5 comentários para “O fantasma de Joe McCarthy desliza novamente"

  1. elmerfudzie
    Maio 2, 2012 em 11: 01

    Nunca vamos esquecer a lista negra de Hollywood que ocorreu. A dor e o sofrimento que trouxe a atores, cantores e escritores bons e decentes. As acusações e acusações foram impiedosas e destrutivas para todos. Isso incluiu o próprio McCarthy, que acabou comendo pedaços de manteiga para acalmar o estômago devastado pelo alcoolismo. Se há algo produtivo a extrair destas experiências terríveis, seria reconhecer os benefícios sociais dos usos limitados de uma economia de comando e do socialismo. Por exemplo, o Corpo de Conservação Civil (CCC) do Presidente Roosevelt ou o direcionamento da linha de montagem para tanques de produtos em vez de carros durante a Segunda Guerra Mundial. O CCC educou os seus próprios cidadãos e apresentou aos incultos e aos pobres a beleza e a diversidade do seu próprio país (algo que nunca teria acontecido de outra forma). É hora de dar uma segunda olhada na liderança de FDR, mas duvido que um líder tão engenhoso possa ser encontrado hoje!

  2. FG Sanford
    Abril 27, 2012 em 23: 12

    Existe um site chamado “The Encyclopedia of American Loons”. Bill O'Reilly, Sean Hannity, Rush Limbaugh e Pat Buchannan estão todos listados. Terei que verificar se o congressista West já está lá. Se não, talvez alguém devesse indicá-lo. O assassinato de caráter por insinuação é o negócio desses canalhas. Afinal, pode ser fácil provar que alguém É comunista, mas é impossível provar que não o é. Quase não há defesa contra este tipo de trapaça, exceto a defesa de uma oposição vocal a ela. Sejamos realistas, foram os REPUBLICANOS que desregulamentaram as finanças corporativas e o comércio, por isso agora devemos MEGABUCKS aos chineses vermelhos. Afinal, o Walmart é um ponto de venda para produtos chineses, então eles devem ser simpatizantes do comunismo. Tudo isto começou sob o comando daquele criptocomunista Nixon, que foi para a China e nos vendeu. Depois, o chefe do Partido Comunista Americano, Ronald Reagan, aprovou a desregulamentação que permitiu que os empregos industriais americanos fossem terceirizados para a China. No próximo ano, a China excederá o nosso Produto Interno Bruto, e devemos agradecer aos republicanos por isso. Viu como é fácil? Pena que há mais verdade aqui do que paródia.

    • elmerfudzie
      Maio 3, 2012 em 19: 46

      Obrigado!, Vou dar uma olhada naquela Enciclopédia dos mergulhões americanos, todos nós precisamos de boas risadas hoje em dia!
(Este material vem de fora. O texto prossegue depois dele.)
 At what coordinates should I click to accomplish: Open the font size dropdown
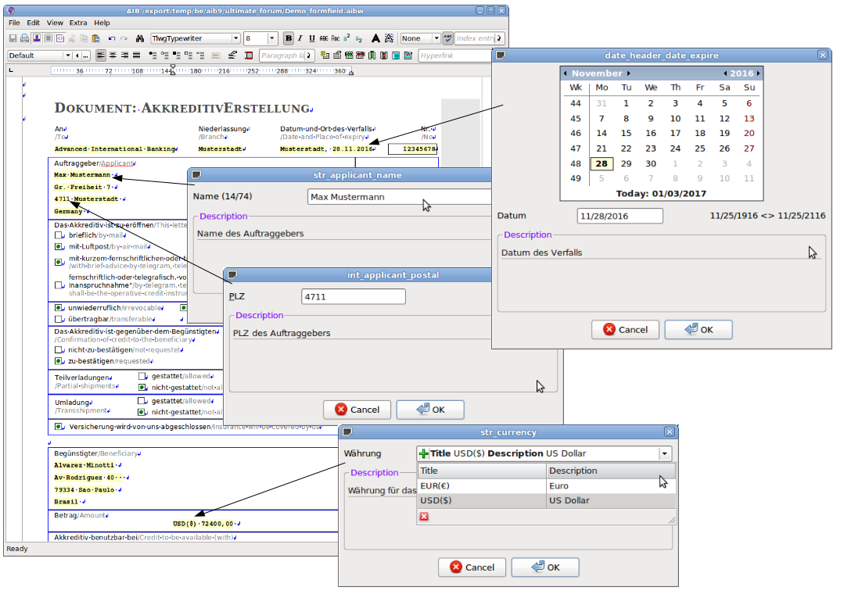272,38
  3. Abril 27, 2012 em 19: 53

    https://en.wikipedia.org/wiki/Allen_West_%28politician%29#Iraq_interrogation_incident

    “Sei que o método que usei não estava certo, mas queria cuidar dos meus soldados.”

    Talvez este seja apenas mais um exemplo de, “lamentavelmente”, ter de usar métodos que “não são certos” para cuidar… do seu partido?
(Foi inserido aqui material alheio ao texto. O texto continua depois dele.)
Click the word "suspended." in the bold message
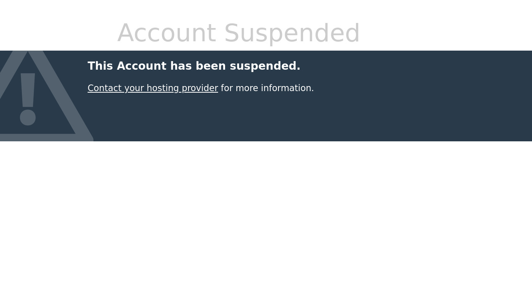Image resolution: width=532 pixels, height=299 pixels. point(265,66)
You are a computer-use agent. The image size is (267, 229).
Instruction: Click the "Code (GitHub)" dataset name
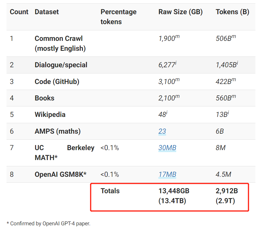point(57,82)
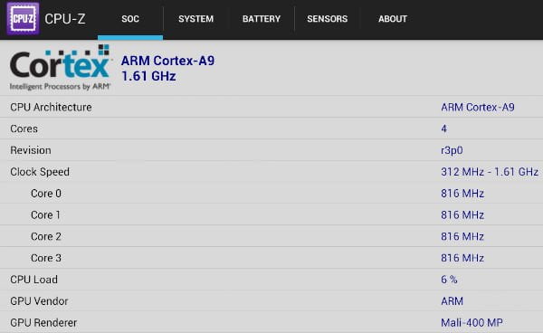The height and width of the screenshot is (333, 543).
Task: Tap the GPU Vendor row
Action: [272, 300]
    'Não está certo'... e ridículo. Obama é de direita, um fascista rastejante, no mínimo. Um comunista! Tem gente na Flórida que presta atenção nesse idiota? Aparentemente. Dizem que o elegeram.

  4. Bob Loblaw
    Abril 27, 2012 em 16: 28

    A Amnésia do Tea Party é a razão pela qual os pais fundadores queriam um governo “limitado e fraco”, e a razão pela qual Joe McCarthy foi um herói por livrar os EUA da “ameaça comunista”.

    Sério, ele é um herói moderno entre o conjunto de Malkin e Coulter.

    O que vem a seguir: o golpe fracassado sobre FDR foi uma ruptura contra a liberdade?